- [EXTRACTO DEL DOCUMENTO]
__________________________________________________

Y se archivó porque resulta que unas parejas de águilas imperiales tienen la buena costumbre de reproducirse por esas tierras y la actual legislación las considera especie en peligro de extinción de especial protección. Por ese motivo, además, las administraciones europea, estatal y autonómica gastan un dineral en planes para su conservación y limitan las actividades que los humanos en peligro de expansión pueden desarrollar en sus territorios para garantizar su pervivencia.
Lo curioso de este hecho es que hasta los años 70 del s. XX, con la ley en la mano, el asunto se habría resuelto con un par de tiros, con las águilas disecadas encima del aparador de cualquier fonda de pueblo y con el cazador recompensado por la administración de aquella época con propina del promotor del vertedero. Con las aportaciones obligatorias de ayuntamientos, propietarios agrícolas y de cotos, se premiaba económicamente el exterminio sistemático de las especies de fauna silvestre que podrían suponer un peligro para la conservación de las especies de caza y la ganadería en el marco de una supuesta gestión cinegética responsabilidad de las Juntas de Extinción de Animales Dañinos y Protección a la Caza, que coordinaban la labor de los conocidos como “alimañeros”.

__________________________________________________

- [MATERIAL DE ORIGEN]
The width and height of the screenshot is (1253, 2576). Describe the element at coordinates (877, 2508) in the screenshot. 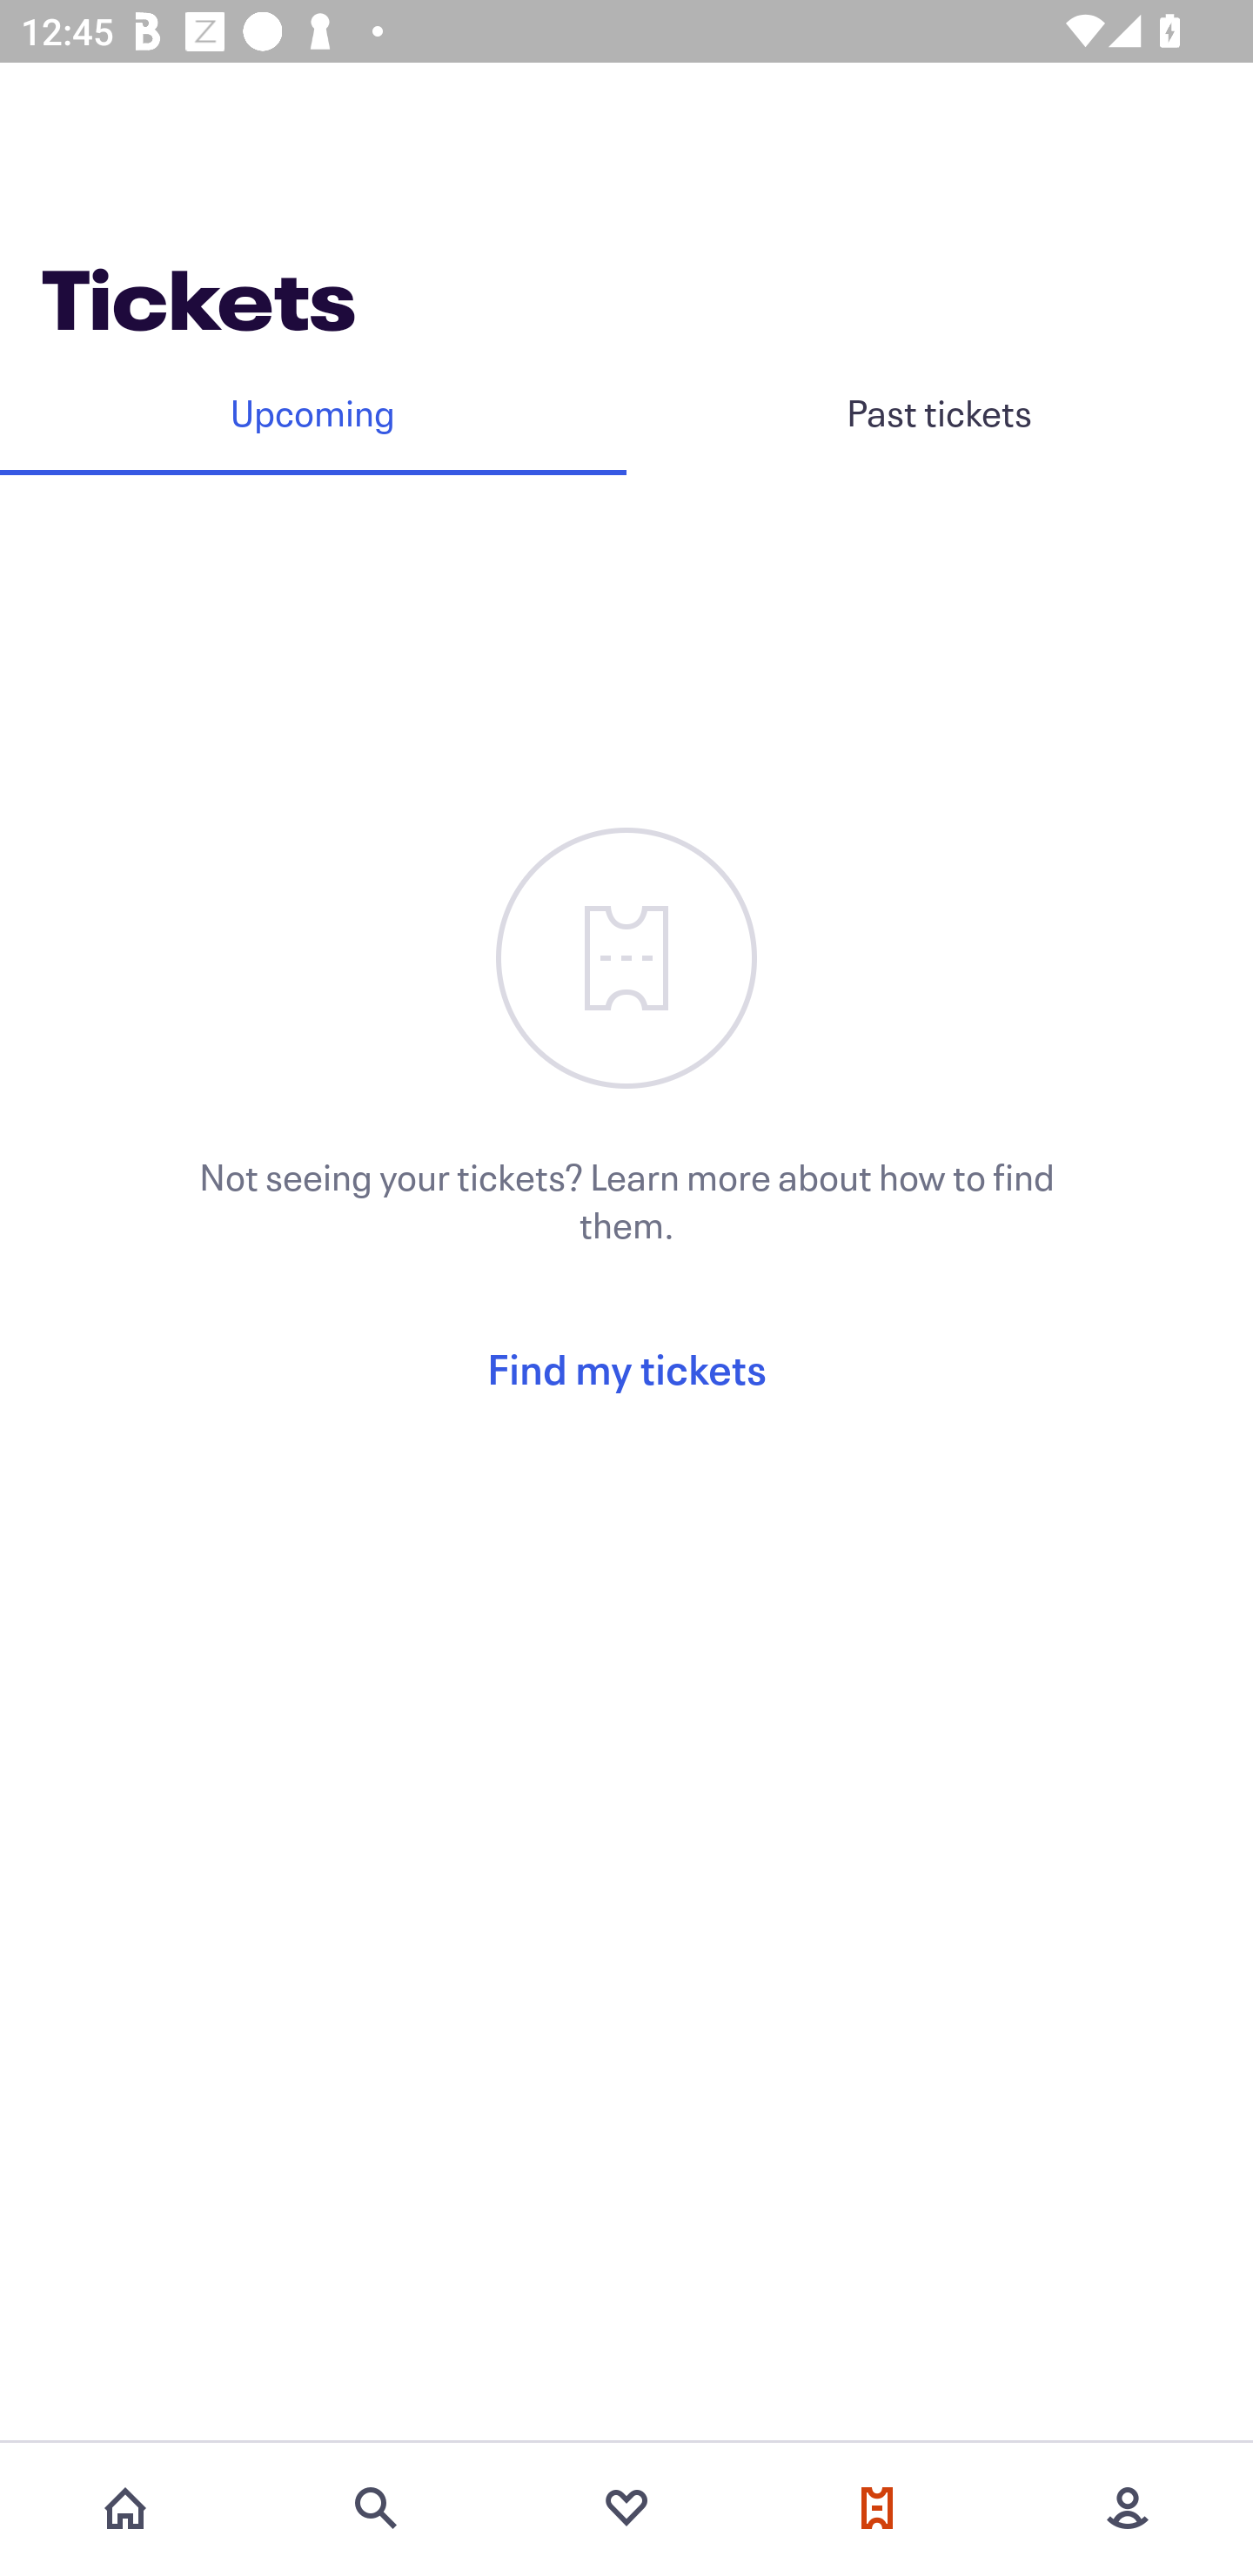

__________________________________________________

- [ENUNCIADO ESCRITO 1]
Indica si cada afirmación concuerda con el extracto del documento. Responde sí o no y cita literalmente las palabras que lo deciden.
(a) Hasta los años 70 del siglo XX, la ley habría permitido resolver el asunto matando a las águilas.
(b) La legislación actual considera a las águilas imperiales una especie de caza.
(c) Las Juntas de Extinción de Animales Dañinos y Protección a la Caza coordinaban la labor de los alimañeros.
- [ENUNCIADO ESCRITO 2] Reproduce, por favor, el pasaje del extracto del documento que comienza en las palabras "Y se archivó" y termina tras las palabras "garantizar su pervivencia.".

- [SOLUCIÓN COMPLETA 1]
(a) Sí: "hasta los años 70 del s. XX, con la ley en la mano, el asunto se habría resuelto con un par de tiros".
(b) No: "la actual legislación las considera especie en peligro de extinción de especial protección".
(c) Sí: "que coordinaban la labor de los conocidos como “alimañeros”".

- [SOLUCIÓN COMPLETA 2]
Y se archivó porque resulta que unas parejas de águilas imperiales tienen la buena costumbre de reproducirse por esas tierras y la actual legislación las considera especie en peligro de extinción de especial protección. Por ese motivo, además, las administraciones europea, estatal y autonómica gastan un dineral en planes para su conservación y limitan las actividades que los humanos en peligro de expansión pueden desarrollar en sus territorios para garantizar su pervivencia.